Environmental Law Blog
Missouri Joins 8 States in Suing EPA
Missouri has joined eight other states in suing the Environmental Protection Agency because they believe EPA created a loophole in the federal Clean Water Act that threatens waterways and drinking water. This new loophole also threatens the Missouri River by making it easier for upstream states to divert water outside the Missouri River basin. Any water that is pumped outside the Missouri River basin in upstream states will never flow through Missouri. More than half of all Missourians rely on the River for drinking water.

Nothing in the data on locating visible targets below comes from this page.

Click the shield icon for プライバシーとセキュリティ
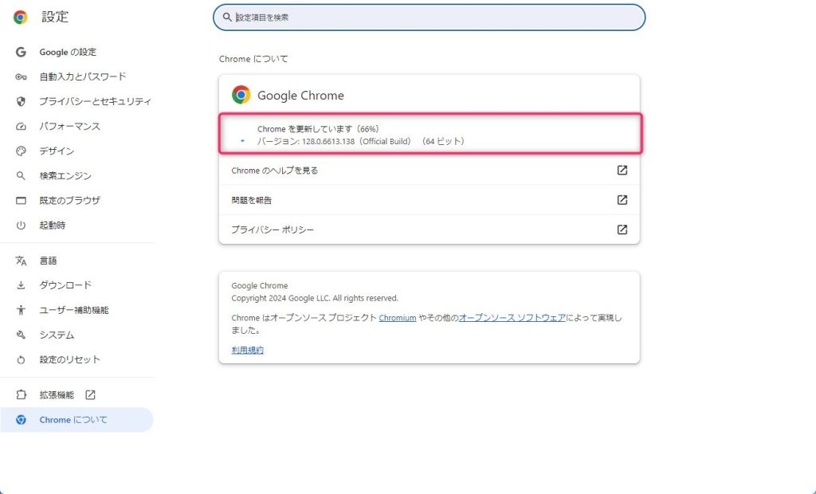Viewport: 816px width, 494px height. (x=22, y=101)
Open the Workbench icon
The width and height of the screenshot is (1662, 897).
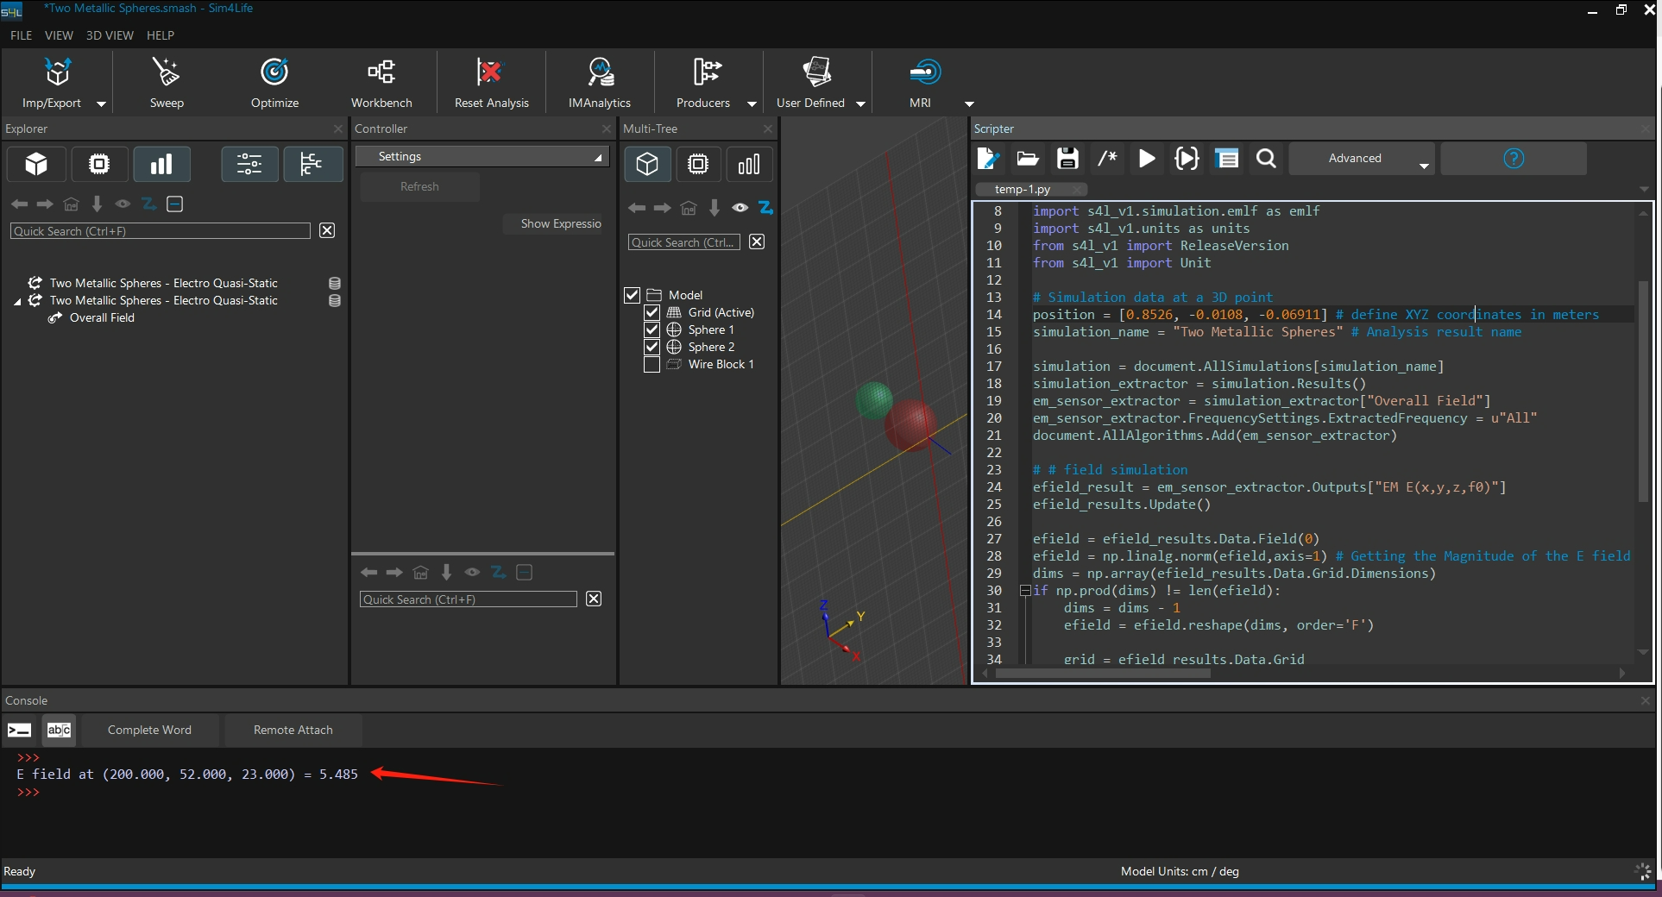[x=381, y=72]

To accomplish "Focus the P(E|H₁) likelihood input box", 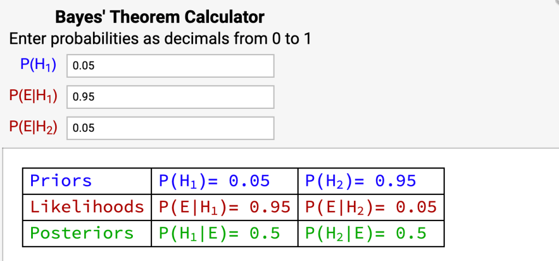I will 170,97.
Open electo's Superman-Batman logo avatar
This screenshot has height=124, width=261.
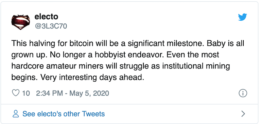pyautogui.click(x=20, y=22)
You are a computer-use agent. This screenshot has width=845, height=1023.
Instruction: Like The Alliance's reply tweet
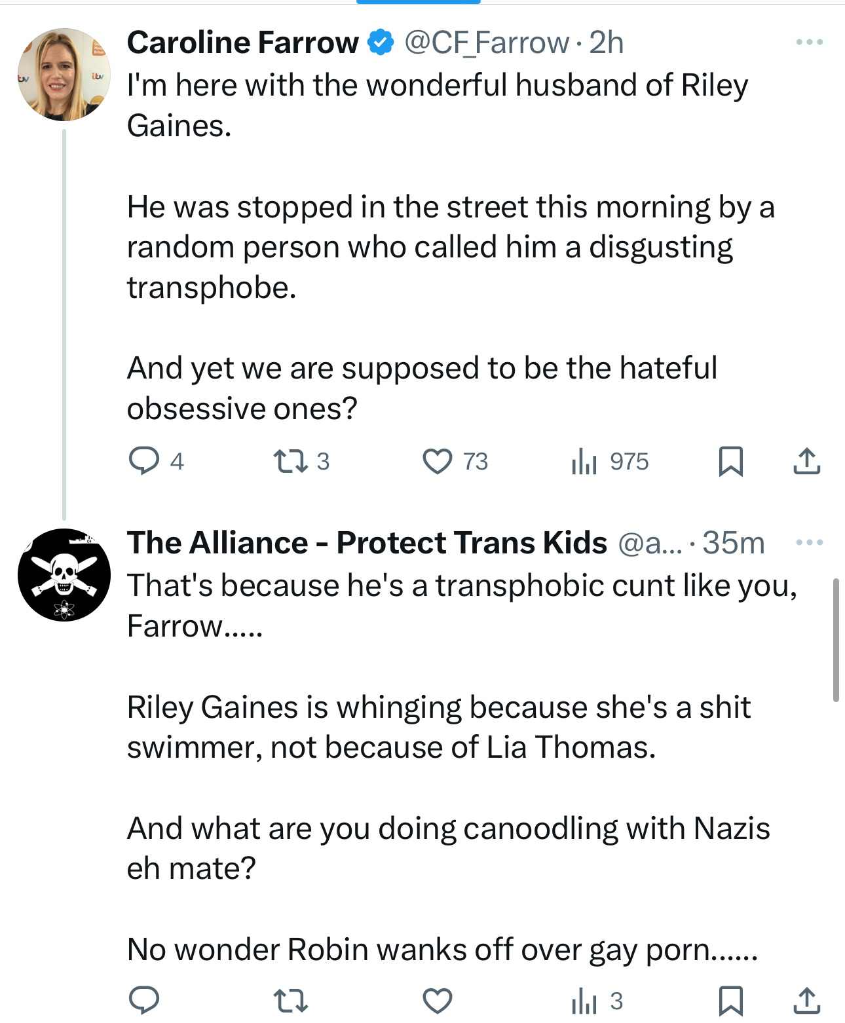[437, 1001]
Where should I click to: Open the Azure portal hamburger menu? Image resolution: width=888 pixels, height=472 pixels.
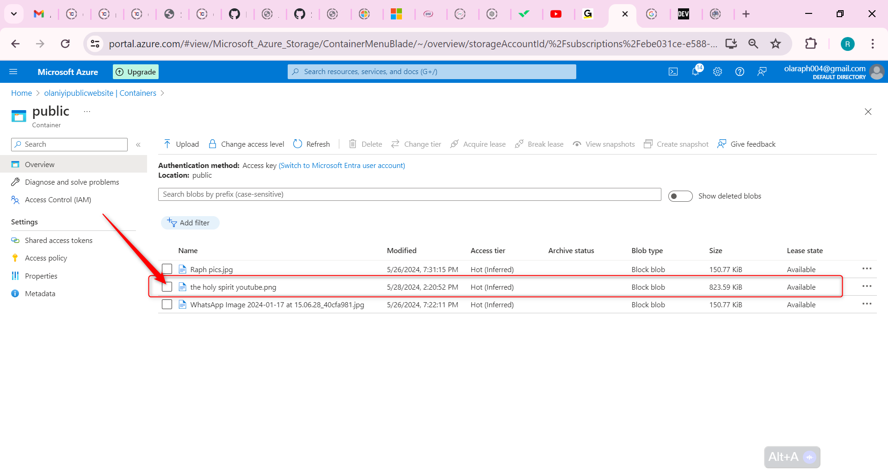(x=13, y=72)
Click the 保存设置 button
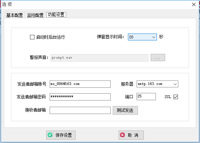The width and height of the screenshot is (200, 143). coord(61,135)
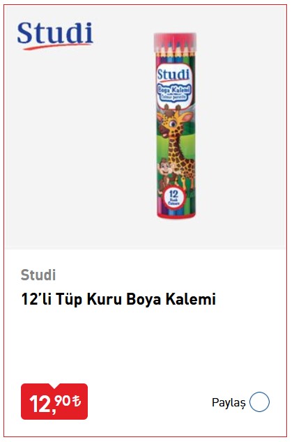
Task: Open the pencil tube product image
Action: [175, 125]
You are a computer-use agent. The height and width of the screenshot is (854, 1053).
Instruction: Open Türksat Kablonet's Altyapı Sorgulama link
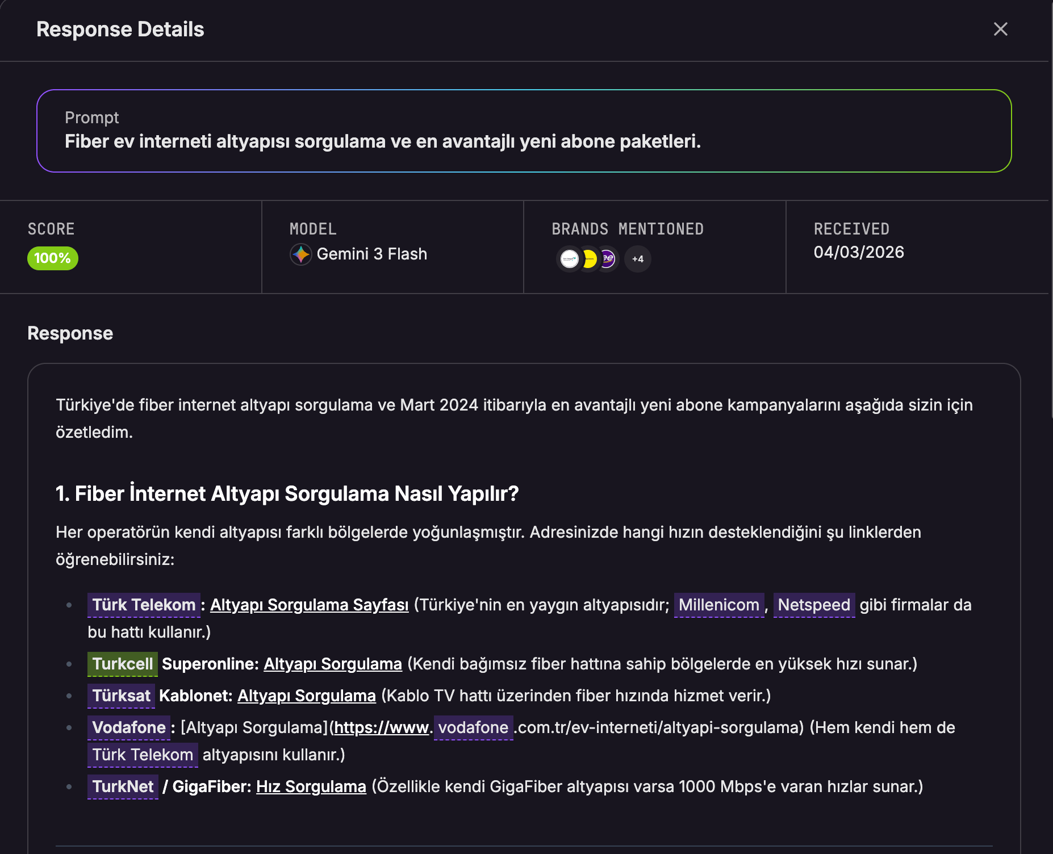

EPA's "Water Transfer Rule" exempts the transfer of polluted water from one body of water to another. Formerly, a permit was requried for such transfers. Under the new rule, an entire class of water polluters will be exempt from Clean Water Act permitting requirements. The new rule allows contaminants to be dumped into drinking water sources, lakes and streams by water transfer operations--without any permit or regulatory oversight by the states.
Transfer operations include an ocean ship dumping salt water into the Great Lakes or a contaminated lake's water being pumped into a pristine river. Water transfers routinely occur throughout the country for irrigation projects, city drinking water, dams and ecological restoration. More often than not, these transfer waters are polluted with various contaminants that are not present in the waters in which the polluted waters are dumped.

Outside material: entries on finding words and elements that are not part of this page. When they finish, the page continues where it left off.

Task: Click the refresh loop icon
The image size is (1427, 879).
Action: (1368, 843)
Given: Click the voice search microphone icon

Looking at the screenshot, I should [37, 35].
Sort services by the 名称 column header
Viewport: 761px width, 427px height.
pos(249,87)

Moreover, transfer waters often include invasive species. Invasive, or non-native, species have not evolved alongside native species and are not subject to the same ecological checks and balances as native species. For example, according to the Missouri Department of Conservation, sericea lespedeza, an Asian plant purposefully planted along roadsides in Missouri to prevent erosion, has no natural predators here and spreads aggressively, often displacing native plants.
The lawsuit leading up to the implementation of EPA's Water Transfer Rule marked the first time in EPA's 24-year history that EPA sided with a water polluter in a case. In that case, EPA joined the sugar industry and a water district in defending against claims by Florida Wildlife Federation, Friends of the Everglades and the Miccosukee Tribe that pumping massive quantities of polluted urban and agricultural wastes into Lake Okeechobee violated the Clean Water Act. EPA enacted the Water Transfer Rule on June 9 in an effort to "beat" the federal court's decision.
We'll keep you posted as this lawsuit progresses. In the meantime, do you agree with EPA? Should one be able to dump polluted waters from one water body into a clean water body? Or, is water just water?